Interesting, thanks! I don't fully understand what you benchmarked, can you show the definition you used for the Alga (new)?

Could it be that we should specialise ToGraph code to Graph or simply copy the code?

from alga.

Sorry if I wasn't clear.

For the FIRST table, I used (copy/pasted from ToGraph)

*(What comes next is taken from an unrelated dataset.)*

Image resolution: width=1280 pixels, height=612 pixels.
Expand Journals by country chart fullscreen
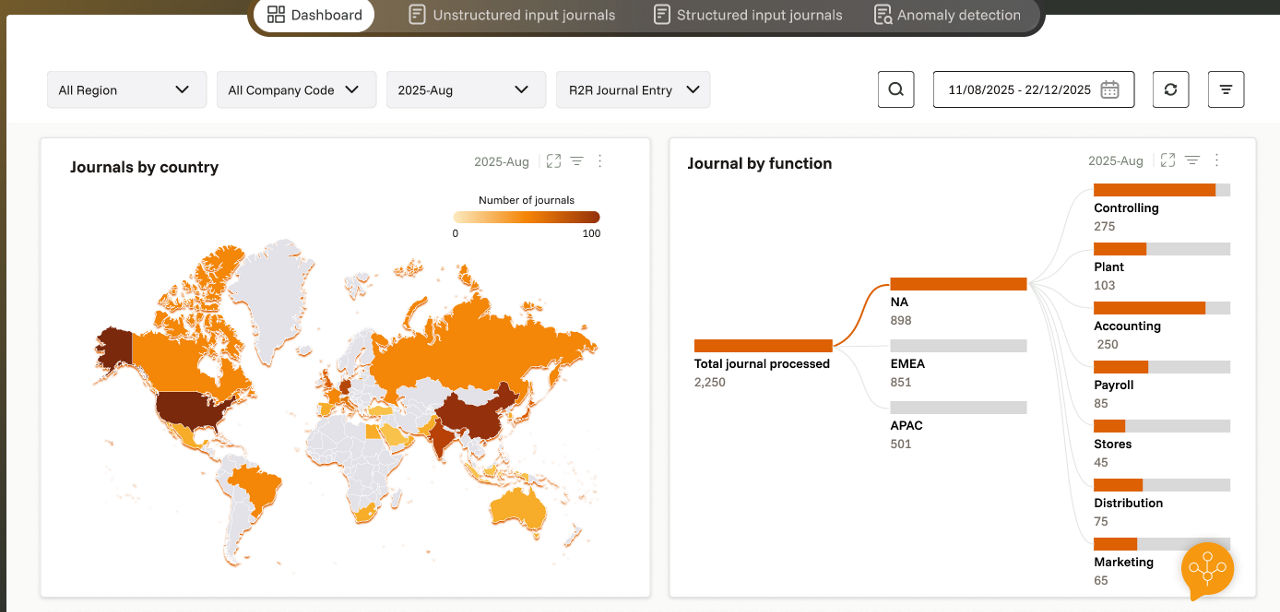(x=553, y=161)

hasEdge s t g = case foldg e v o c g of (_, _, r) -> r
      where
        e                             = (False   , False   , False                 )
        v x                           = (x == s  , x == t  , False                 )
        o (xs, xt, xst) (ys, yt, yst) = (xs || ys, xt || yt,             xst || yst)
        c (xs, xt, xst) (ys, yt, yst) = (xs || ys, xt || yt, xs && yt || xst || yst)

For the SECOND, I used

hasEdge :: Ord a => a -> a -> Graph a -> Bool
hasEdge s t = (\g -> case foldg e v o c g of (_, _, r) -> r) . induce (`elem` [s, t])
   where
     e                             = (False   , False   , False                 )
     v x                           = (x == s  , x == t  , False                 )
     o (xs, xt, xst) (ys, yt, yst) = (xs || ys, xt || yt,             xst || yst)
     c (xs, xt, xst) (ys, yt, yst) = (xs || ys, xt || yt, xs && yt || xst || yst)

from alga.

Wow, that's pretty surprising to me. So, essentially, on clique we get a 10x slowdown, and the only difference for clique is the term xs && yt.

What about making the third field (or maybe all of them) of the tuple strict? Perhaps, we are accumulating huge unevaluated trees of Boolean expressions in the process?

from alga.

One simple tweak could probably be as follows:

hasEdge s t g = case foldg e v o c g of (_, _, r) -> r
      where
        e                             = (False   , False   , False)
        v x                           = (x == s  , x == t  , False)
        o (xs, xt, xst) (ys, yt, yst) = (xs || ys, xt || yt, xst || yst)
        c (_, _, True)  (_, _, _)     = (True, True, True)
        c (_, _, _)     (_, _, True)  = (True, True, True)
        c (xs, xt, xst) (ys, yt, yst) = (xs || ys, xt || yt, xs && yt)

This essentially forces the third field for the connect case. But we could make it more elegant I'm sure.

from alga.

Sorry for taking so long to answer. Your implementation is faster but not enough:

Clique

Note that this is certainly the fault of edges. I have forget it, but I am running benchmarks using edges, and here not clique. For example, with the clique from alga:

Clique

Anyway, one advantage of the ToGraph function is that it require only an Eq instance, and not an Ord one like the actual alga is requiring (because of the use of isSubgraphOf

from alga.

Note that this is certainly the fault of edges.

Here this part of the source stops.